Collected data:
□ □ □ □

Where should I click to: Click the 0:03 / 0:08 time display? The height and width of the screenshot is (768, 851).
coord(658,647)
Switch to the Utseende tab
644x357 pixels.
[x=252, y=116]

□ □ □ □

◆ Required action: Reproduce all of the entries above verbatim.

◆ Your solution:
Where should I click to: Click the 0:03 / 0:08 time display? The height and width of the screenshot is (768, 851).
coord(658,647)
Switch to the Utseende tab
644x357 pixels.
[x=252, y=116]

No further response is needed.